Na opinião de Roberto Waack, presidente do conselho do Instituto Arapyaú, o Brasil tem um grande potencial para liderar uma economia de descarbonização. Ele apresentou uma visão de futuro estruturada em quatro pilares. O primeiro já é uma condição, são as situações inexoráveis e que estão muito claras; o outro se baseia em análise de futuro, é o mundo das tendências; o terceiro oferece uma abordagem menos tangível, que são as emergências, que vão aparecendo e não estão muito claras no mundo das tendências.
Dentro desse contexto, elencou, “a emergência climática e a necessidade de lidar com ela, não é mais uma tendência, já virou condição e temos de levar isso em consideração como país.
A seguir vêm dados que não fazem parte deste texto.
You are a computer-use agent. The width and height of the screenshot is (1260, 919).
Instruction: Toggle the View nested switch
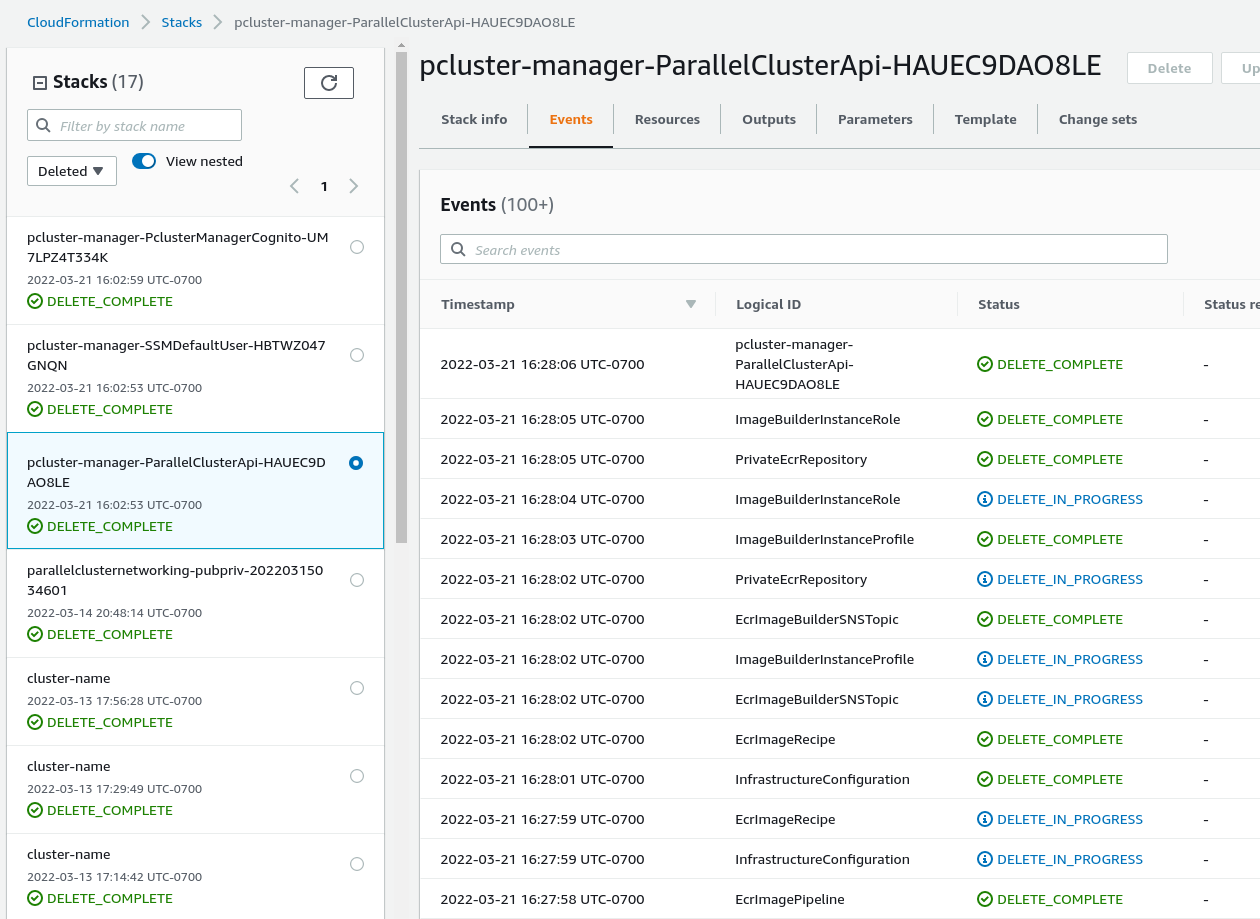143,160
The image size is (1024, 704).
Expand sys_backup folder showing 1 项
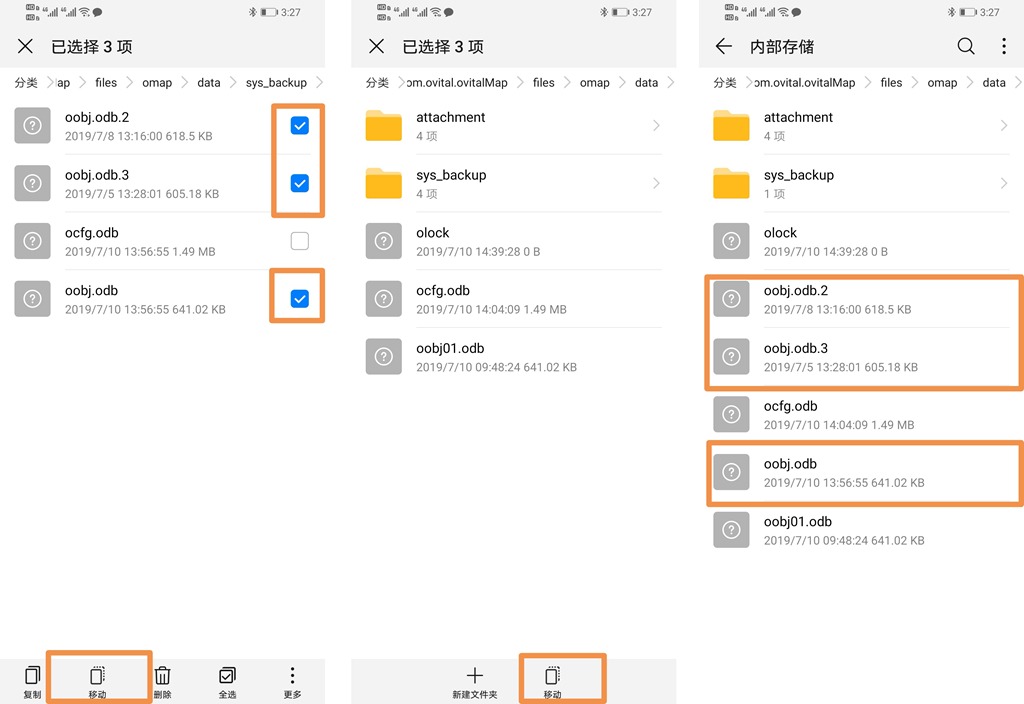(x=861, y=183)
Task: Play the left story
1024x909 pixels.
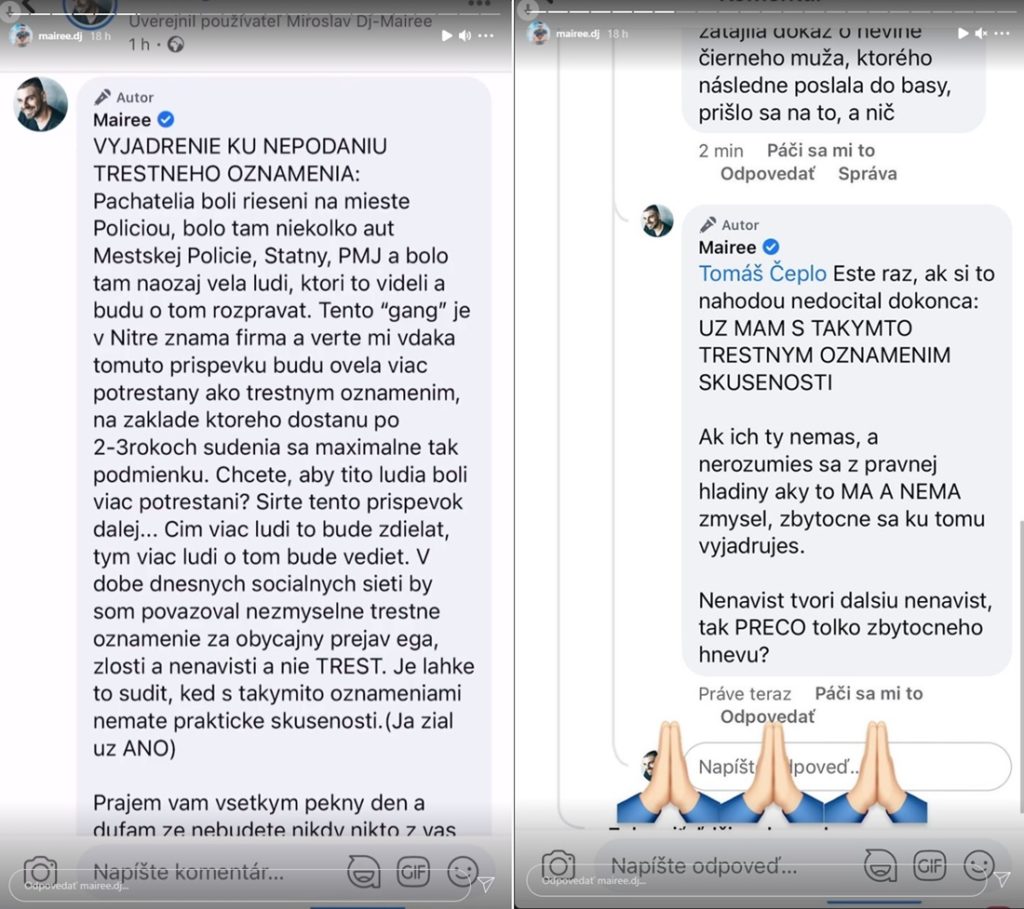Action: 447,35
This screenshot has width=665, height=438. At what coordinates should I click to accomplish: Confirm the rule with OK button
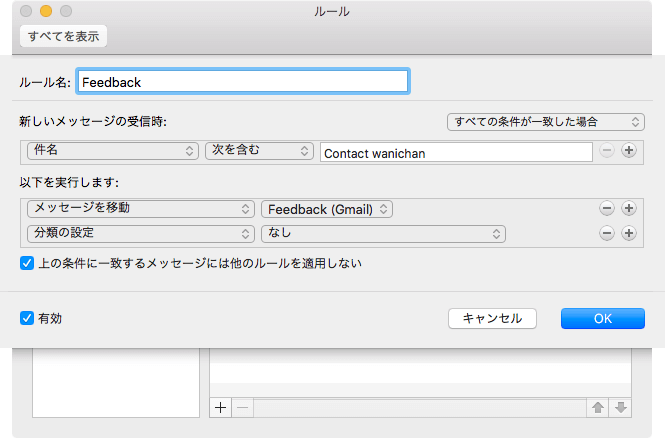(602, 318)
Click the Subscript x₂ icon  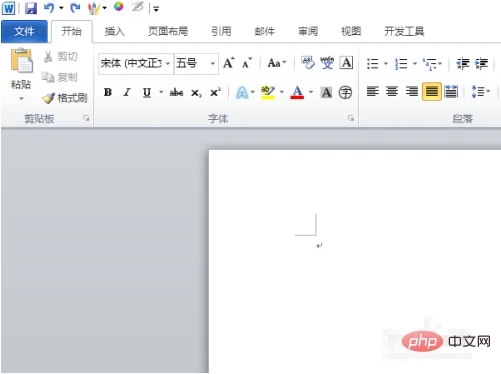coord(196,93)
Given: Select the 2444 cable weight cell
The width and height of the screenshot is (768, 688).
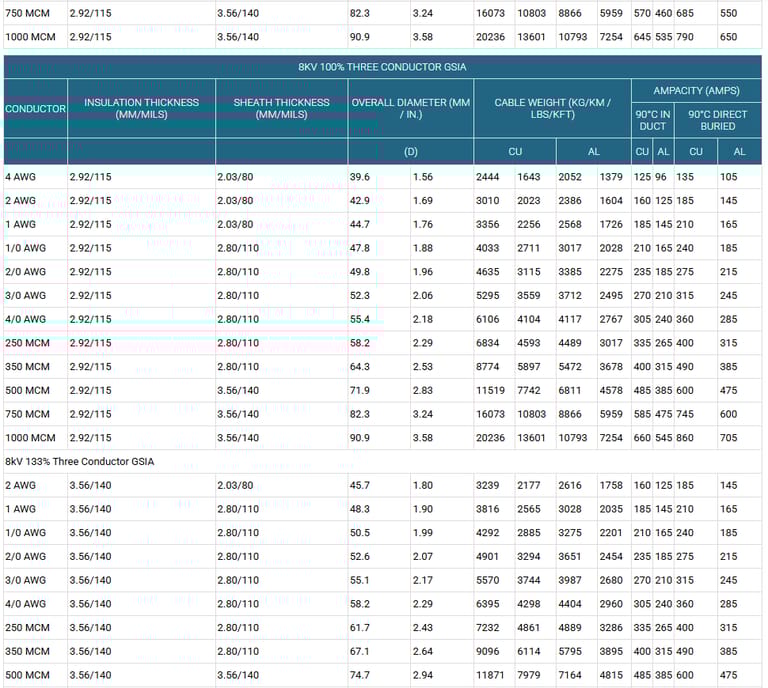Looking at the screenshot, I should click(488, 177).
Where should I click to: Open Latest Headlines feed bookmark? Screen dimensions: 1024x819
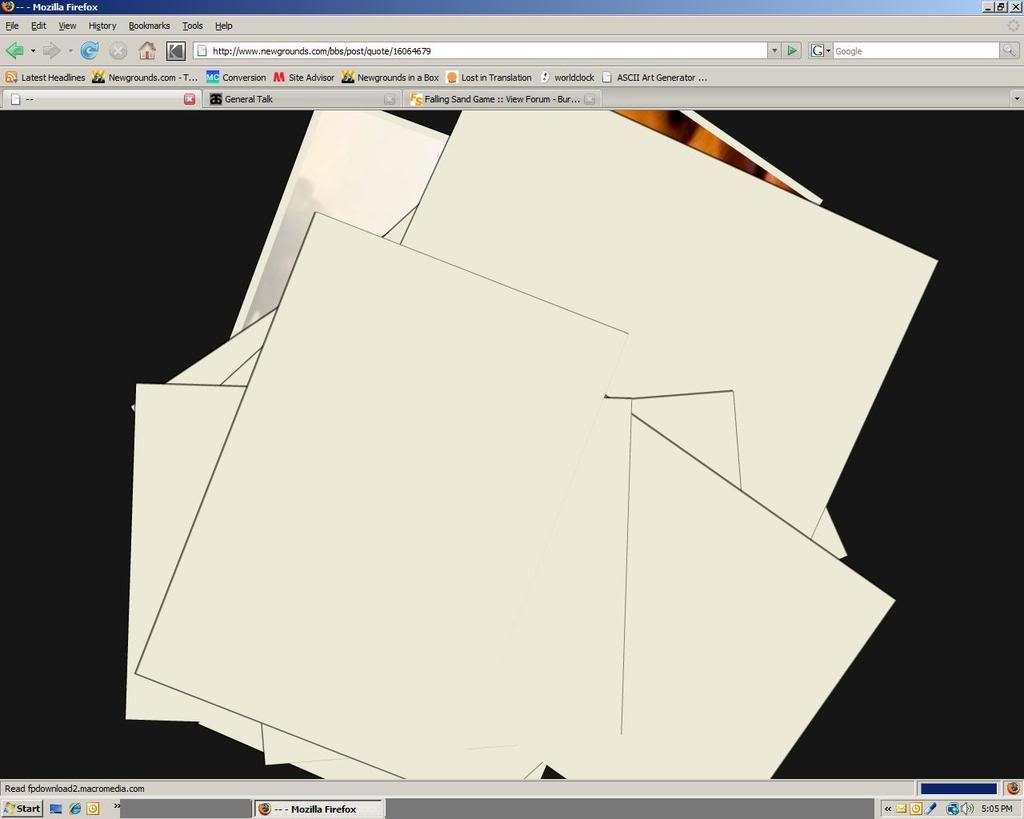point(45,77)
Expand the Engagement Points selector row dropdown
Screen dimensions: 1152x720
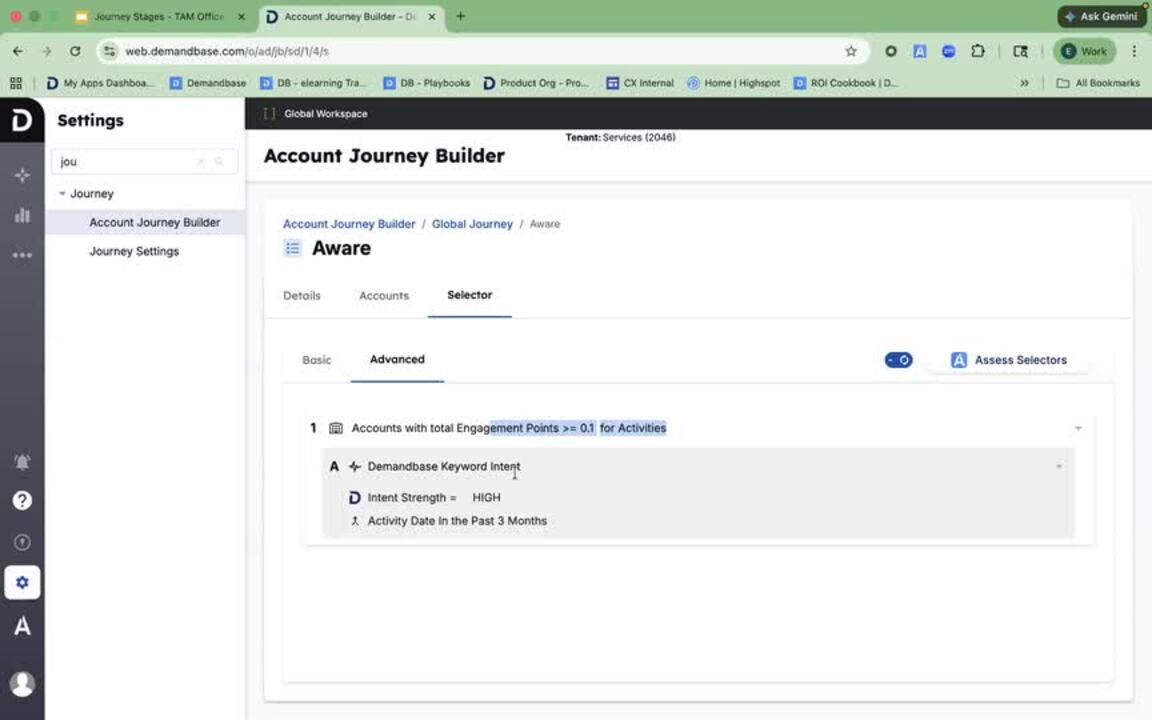pos(1078,428)
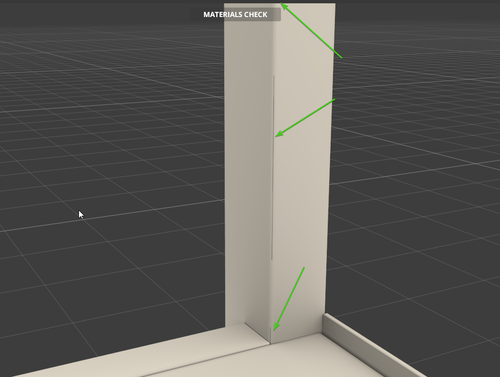Image resolution: width=500 pixels, height=377 pixels.
Task: Click the right vertical edge of the post
Action: [x=331, y=160]
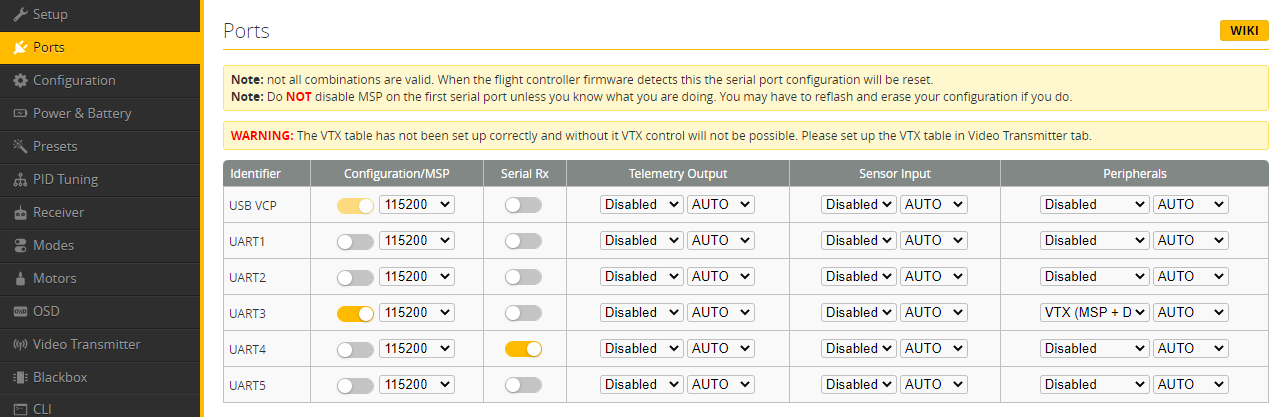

Ao lado dessa urgência climática aparece, crescentemente, o uso da terra como tendência e elemento central para lidarmos com a urgência climática”. A quarta tendência, acrescentou Waack, é o mundo da transição alimentar: “O Brasil é um player fortíssimo no capital ambiental e na produção de alimentos, com grande relevância no protagonismo geo-político e como produtor de alimentos”, e precisa lidar com essas externalidades, já que a imagem atual do governo não é das melhores mundo afora.
A partir do contexto apresentado, vale lembrar que o presidente Jair Bolsonaro afirmou, na Cúpula do Clima, o compromisso com a neutralidade climática em 2050 sem, no entanto, atualizar a NDC brasileira, sem apresentar uma trajetória clara de implementação e de alcance das metas. Com base nessa realidade, as organizações não governamentais, governos estaduais, setor produtivo, academia e sociedade civil decidiram unir forças para propor cenários para uma meta climática mais ambiciosa, reduzindo emissões de gases dentro de uma perspectiva de recuperação econômica verde.
O debate foi organizado pela Iniciativa Clima e Desenvolvimento: visões para o Brasil 2030, coordenada por um Comitê Executivo que reúne mais de dez instituições da sociedade civil organizada, academia e setor produtivo e conta, ainda, com um Comitê Político Externo, que congrega grandes nomes da área ambiental e do setor produtivo, e um Comitê Jurídico. A Iniciativa objetiva construir um documento oficial, formatado com as várias visões e cenários para o Brasil até 2030, levando-se em conta o preocupante quadro das desigualdades sociais agravadas pela pandemia de COVID-19.